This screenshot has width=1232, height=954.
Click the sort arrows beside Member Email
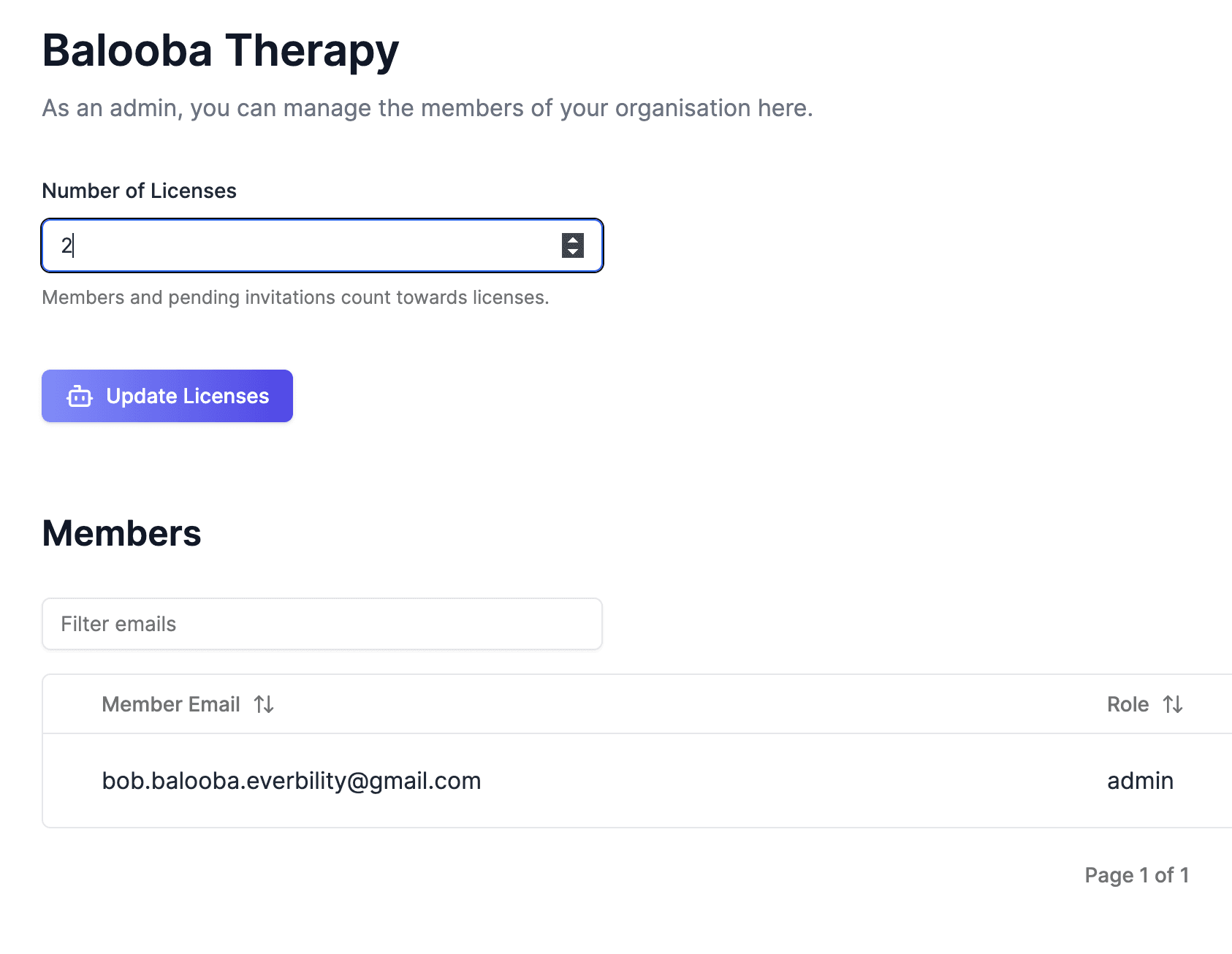(x=264, y=704)
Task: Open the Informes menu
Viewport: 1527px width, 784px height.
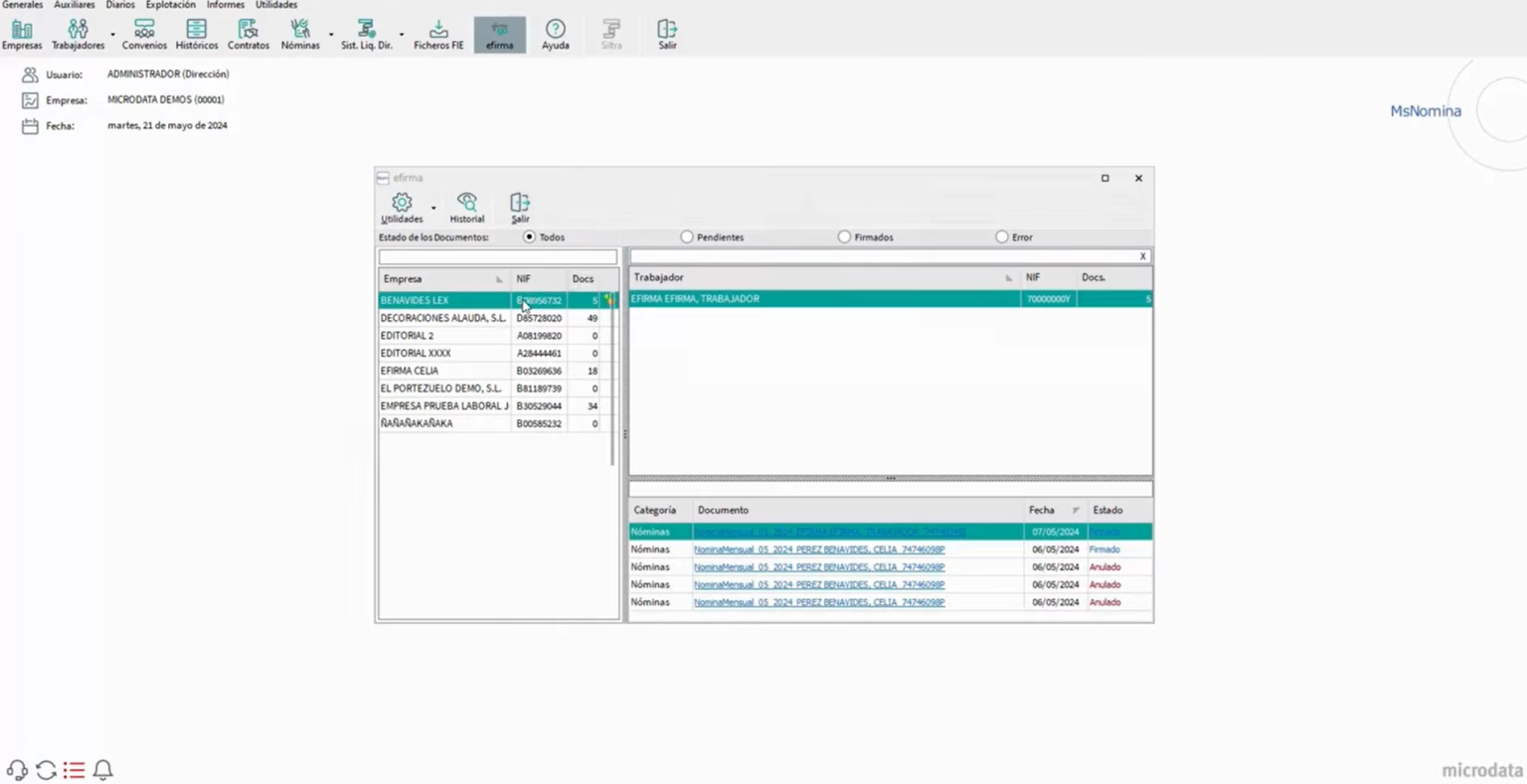Action: point(225,5)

************

Exercise objective
All records above should be duplicated exactly, with the pictures omitted.

Result of the exercise
This screenshot has width=1232, height=954.
Click the sort arrows beside Member Email
(x=264, y=704)
Task: Open the Informes menu
Viewport: 1527px width, 784px height.
Action: point(225,5)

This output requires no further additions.